This software complies with all major regulations governing human subject research and privacy of data stored online. The system complies with both HIPAA and Common Rule for customers in the United States. For customers in Canada, it complies with the Personal Information Protection and Electronic Documents Act, as well as the Tri-Council Statement. For customers in the European Union or in countries that follow OECD rules, it complies with OECD privacy rules and the European Union Directive of Data Protection. Your organization may or may not need to comply with the relevant regulations. Your research administrator can advise you on this situation.
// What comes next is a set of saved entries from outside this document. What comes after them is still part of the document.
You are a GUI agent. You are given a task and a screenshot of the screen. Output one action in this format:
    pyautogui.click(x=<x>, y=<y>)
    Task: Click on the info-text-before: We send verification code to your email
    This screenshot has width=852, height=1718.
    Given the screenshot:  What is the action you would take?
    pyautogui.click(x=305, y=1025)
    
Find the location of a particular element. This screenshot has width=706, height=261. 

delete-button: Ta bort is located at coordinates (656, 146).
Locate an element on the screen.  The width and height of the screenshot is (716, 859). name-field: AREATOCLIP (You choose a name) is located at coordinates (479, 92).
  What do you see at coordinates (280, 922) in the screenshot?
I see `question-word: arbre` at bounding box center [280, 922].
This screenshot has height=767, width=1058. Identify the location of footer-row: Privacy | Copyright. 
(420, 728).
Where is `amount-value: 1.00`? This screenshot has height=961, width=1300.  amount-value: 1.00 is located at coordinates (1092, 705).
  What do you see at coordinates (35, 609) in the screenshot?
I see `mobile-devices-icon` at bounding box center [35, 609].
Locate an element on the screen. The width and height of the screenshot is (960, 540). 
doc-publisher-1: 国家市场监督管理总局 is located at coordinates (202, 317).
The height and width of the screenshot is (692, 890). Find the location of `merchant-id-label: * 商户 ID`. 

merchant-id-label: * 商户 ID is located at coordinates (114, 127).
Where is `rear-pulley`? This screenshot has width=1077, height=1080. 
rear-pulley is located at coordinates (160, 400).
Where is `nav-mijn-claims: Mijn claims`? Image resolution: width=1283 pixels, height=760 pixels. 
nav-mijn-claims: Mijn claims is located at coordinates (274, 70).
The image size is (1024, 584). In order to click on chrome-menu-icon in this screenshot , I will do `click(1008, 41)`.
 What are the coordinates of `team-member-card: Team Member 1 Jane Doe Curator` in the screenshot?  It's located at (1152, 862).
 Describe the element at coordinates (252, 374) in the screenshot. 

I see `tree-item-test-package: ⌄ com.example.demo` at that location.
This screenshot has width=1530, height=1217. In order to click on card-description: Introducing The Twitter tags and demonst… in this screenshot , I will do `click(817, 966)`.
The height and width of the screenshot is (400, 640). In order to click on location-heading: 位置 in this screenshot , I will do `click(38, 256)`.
Even if you are not required to comply, compliance is always a good idea. Protecting sensitive data is always a good thing. Compliance in the context of this system is as simple as reading the remaining paragraphs of this section, that apply to your organization, and following the guidelines contained therein. The software handles all the remaining compliance issues involving software, privacy and electronic data storage automatically. You should still consult with your IRB or organization to learn about additional compliance rules you must follow outside of use of this software. For example, the handling of the data you collect during your study.
Some regulations, particularly the US HIPAA regulations) are focused primarily on health data. You may think the system does not store confidential health data (in HIPAA terms, it is called PHI — Protected Health Information), but depending on how your organization uses the software, there may very well be confidential data in the system. Consider the case of a study that requires a participant to come from a family that has a history of mental illness. Merely knowing who signed up for that study could be considered confidential because that type of information should not be revealed to the public. It may turn out that your studies are not of such a nature, but it applies in even more benign situations. For example, a study that requires that participants be regular contact lens wearers can be construed as confidential information. Organizations typically err on the side of caution given the criminal and civil penalties for violation of these types of regulations.